Like I mentioned earlier, zero-based budgeting means that your total income minus your total expenditure must be equal to zero. Don’t be alarmed by the Math and numbers, it’s simple to follow and I will walk you through this from beginning to end.
Getting Started with the Zero-Based Budget
Step 1: List out all your Income Sources and Expenses
To get started, all you need to do is grab a sheet of paper and list out your total income and your total expenditure for each month. Make sure that you include every source of income and exactly how much you earned as well as every single expense for the upcoming month.
If you’re not sure how to do this, follow this Beginner’s Guide to Budget Planning which explains the details involved in breaking down your income and expenditure.
For example, if you only have one day job, you may have one fixed monthly salary, depending on what your job is. However, someone with a side hustle may have several income sources to list. This person’s monthly income will vary from month to month depending on how good or bad business has been.

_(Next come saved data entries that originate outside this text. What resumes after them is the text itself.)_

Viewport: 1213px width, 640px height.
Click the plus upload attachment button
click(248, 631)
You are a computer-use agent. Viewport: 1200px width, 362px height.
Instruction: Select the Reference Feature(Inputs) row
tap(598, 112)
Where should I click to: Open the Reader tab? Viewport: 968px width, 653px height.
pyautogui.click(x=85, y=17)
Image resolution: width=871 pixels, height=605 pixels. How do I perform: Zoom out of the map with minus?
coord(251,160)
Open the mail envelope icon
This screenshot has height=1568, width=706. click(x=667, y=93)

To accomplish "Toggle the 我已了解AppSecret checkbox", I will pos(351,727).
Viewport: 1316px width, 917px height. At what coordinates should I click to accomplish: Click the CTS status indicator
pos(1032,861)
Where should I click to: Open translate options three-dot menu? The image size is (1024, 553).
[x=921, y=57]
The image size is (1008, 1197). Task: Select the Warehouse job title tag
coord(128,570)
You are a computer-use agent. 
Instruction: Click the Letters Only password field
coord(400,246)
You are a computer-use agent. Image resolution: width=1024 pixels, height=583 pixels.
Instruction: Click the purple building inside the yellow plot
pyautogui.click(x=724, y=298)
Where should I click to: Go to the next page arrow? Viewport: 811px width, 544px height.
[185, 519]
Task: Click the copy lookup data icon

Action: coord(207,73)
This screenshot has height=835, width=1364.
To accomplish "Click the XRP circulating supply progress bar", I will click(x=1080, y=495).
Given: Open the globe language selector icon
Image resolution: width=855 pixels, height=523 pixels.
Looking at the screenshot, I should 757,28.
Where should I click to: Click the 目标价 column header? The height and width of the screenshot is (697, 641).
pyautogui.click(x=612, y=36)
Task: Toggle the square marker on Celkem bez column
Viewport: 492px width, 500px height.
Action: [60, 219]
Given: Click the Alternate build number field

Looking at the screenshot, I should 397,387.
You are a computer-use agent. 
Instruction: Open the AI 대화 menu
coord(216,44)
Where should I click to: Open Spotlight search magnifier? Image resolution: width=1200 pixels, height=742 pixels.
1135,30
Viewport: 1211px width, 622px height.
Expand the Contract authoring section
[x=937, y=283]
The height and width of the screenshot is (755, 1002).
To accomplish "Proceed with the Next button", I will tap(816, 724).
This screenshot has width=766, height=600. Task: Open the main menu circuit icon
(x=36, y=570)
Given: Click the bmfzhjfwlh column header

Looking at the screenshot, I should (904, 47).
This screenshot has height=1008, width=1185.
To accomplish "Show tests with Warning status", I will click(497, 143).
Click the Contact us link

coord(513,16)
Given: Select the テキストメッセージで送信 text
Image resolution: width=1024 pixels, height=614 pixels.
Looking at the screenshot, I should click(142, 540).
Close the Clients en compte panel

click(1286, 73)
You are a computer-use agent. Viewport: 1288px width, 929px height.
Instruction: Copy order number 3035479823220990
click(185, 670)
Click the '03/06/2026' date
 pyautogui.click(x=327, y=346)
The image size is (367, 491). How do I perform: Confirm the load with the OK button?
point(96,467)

Here’s an example of what an income and expense list may look like. Unfortunately, this person is spending more than they earn which will cause HUGE problems.
Step 2: Total Income vs Total Expenditure
Your next step is to analyze your total income and total expenditure by adding each up.
There are three different scenarios that can occur:
Scenario 1 – Income & Expenditure is Equal
You can luck out and find that both your income and expenditure is equal and so, you are in fact already following a zero-based budget. In this case, you can leave your budget as is – although I always suggest trying to find extra money that can be saved.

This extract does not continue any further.